- Exercise objective -
Write out each line of the data below as a JSON list of strings, one string per line, skipping blank lines and leaving out the pictures.
____
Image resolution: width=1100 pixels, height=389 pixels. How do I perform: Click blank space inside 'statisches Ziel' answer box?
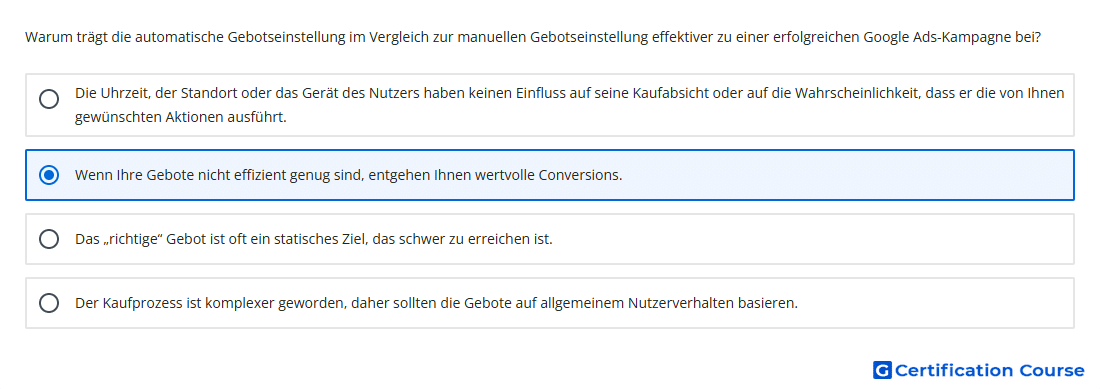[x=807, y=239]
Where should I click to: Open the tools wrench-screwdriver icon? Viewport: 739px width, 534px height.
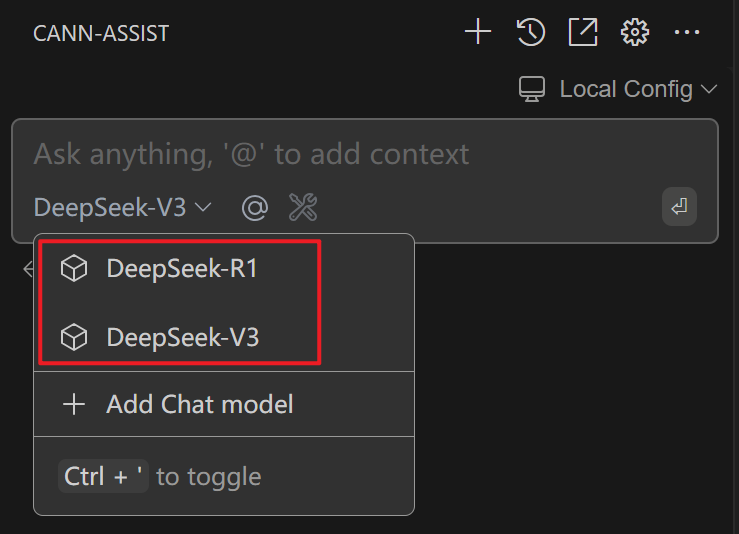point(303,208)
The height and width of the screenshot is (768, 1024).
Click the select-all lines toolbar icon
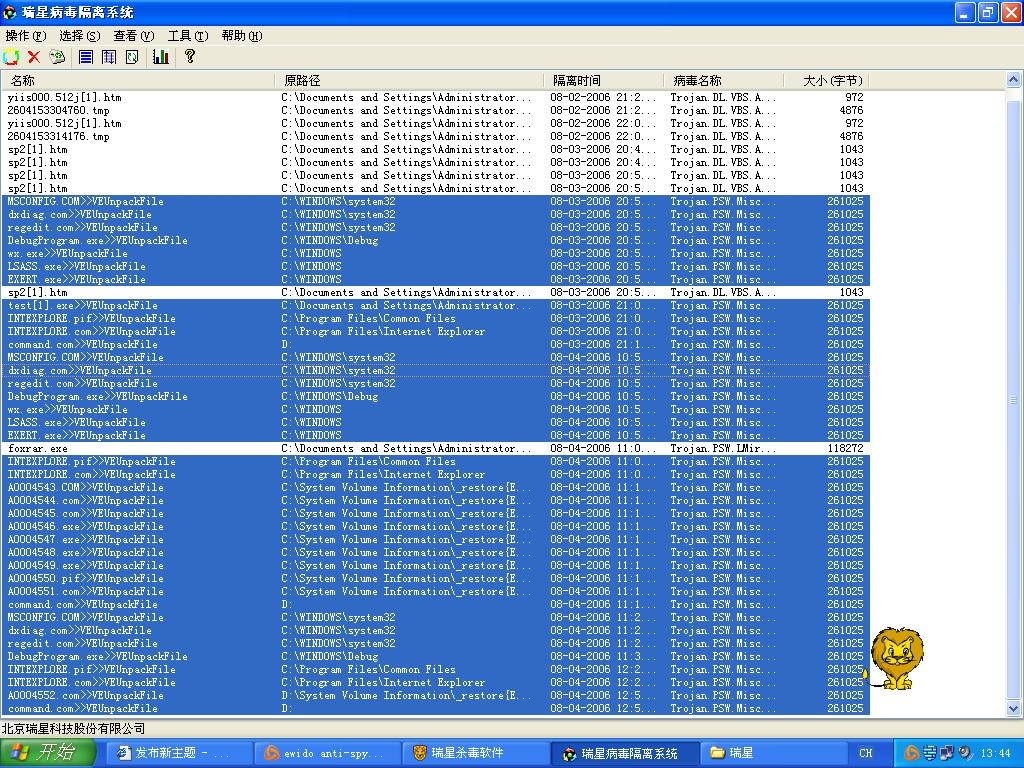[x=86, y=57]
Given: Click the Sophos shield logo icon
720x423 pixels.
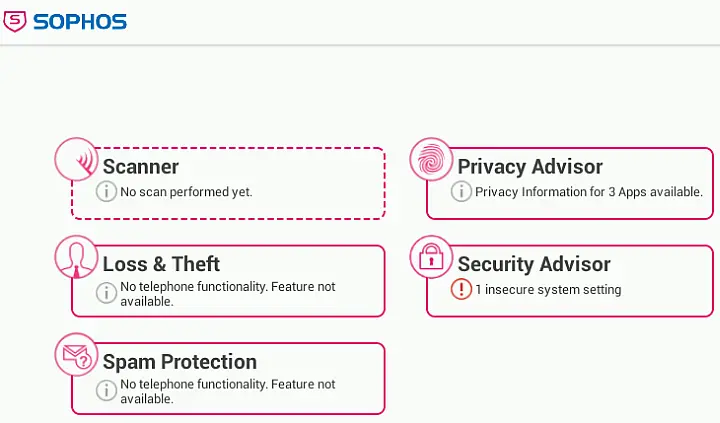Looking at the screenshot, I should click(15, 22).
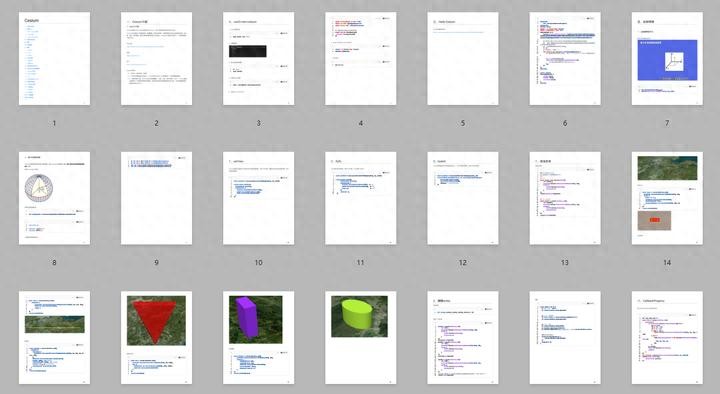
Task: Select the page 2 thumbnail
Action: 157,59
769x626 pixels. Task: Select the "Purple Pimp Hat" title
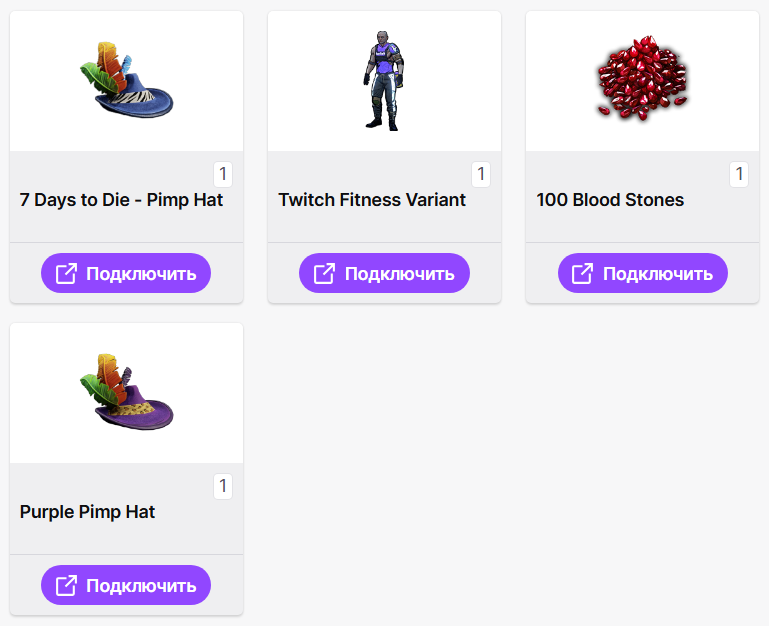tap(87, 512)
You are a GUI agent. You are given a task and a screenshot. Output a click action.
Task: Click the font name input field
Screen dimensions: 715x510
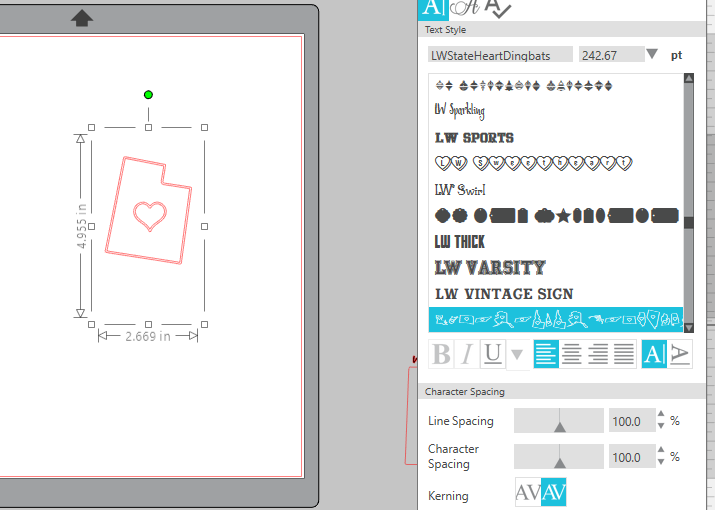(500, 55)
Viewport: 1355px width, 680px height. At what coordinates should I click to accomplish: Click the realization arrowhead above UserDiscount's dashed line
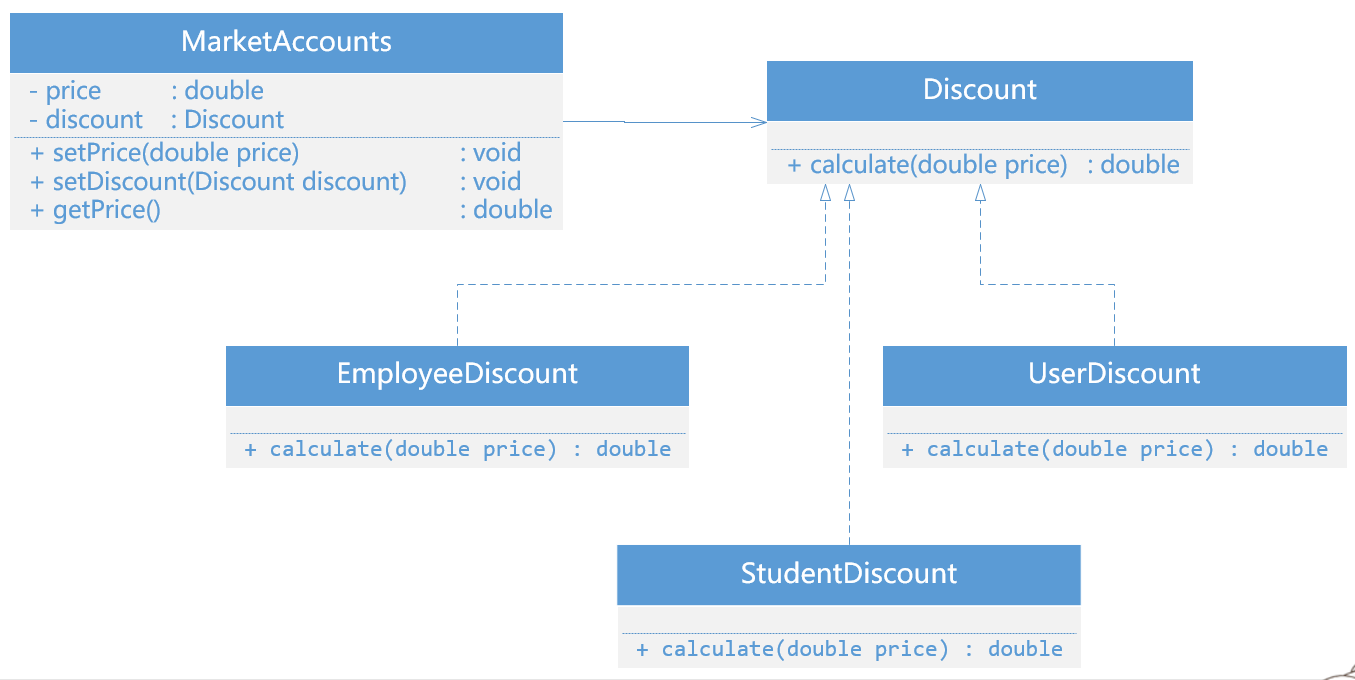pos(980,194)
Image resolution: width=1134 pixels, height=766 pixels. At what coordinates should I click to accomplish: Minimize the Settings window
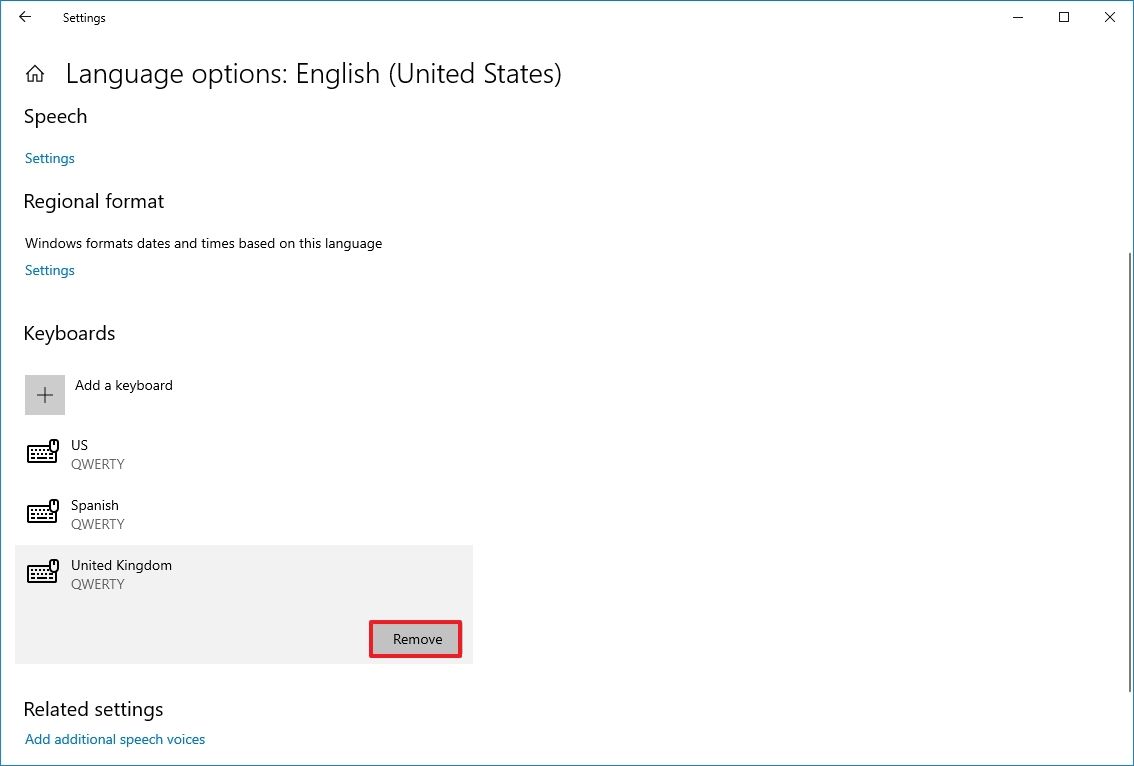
____
- Solution for this exercise -
[
  "Image resolution: width=1100 pixels, height=389 pixels. How do I perform: Click blank space inside 'statisches Ziel' answer box?",
  "[x=807, y=239]",
  "Where should I click to: Open the tools wrench-screwdriver icon? Viewport: 739px width, 534px height.",
  "point(303,208)",
  "The height and width of the screenshot is (768, 1024).",
  "Click the select-all lines toolbar icon",
  "[x=86, y=57]",
  "Given: Click the Sophos shield logo icon",
  "720x423 pixels.",
  "Looking at the screenshot, I should click(15, 22).",
  "Task: Select the page 2 thumbnail",
  "Action: 157,59",
  "769x626 pixels. Task: Select the \"Purple Pimp Hat\" title",
  "tap(87, 512)",
  "You are a GUI agent. You are given a task and a screenshot. Output a click action.",
  "Task: Click the font name input field",
  "Screen dimensions: 715x510",
  "(500, 55)",
  "Viewport: 1355px width, 680px height. At what coordinates should I click to accomplish: Click the realization arrowhead above UserDiscount's dashed line",
  "pos(980,194)",
  "Image resolution: width=1134 pixels, height=766 pixels. At what coordinates should I click to accomplish: Minimize the Settings window"
]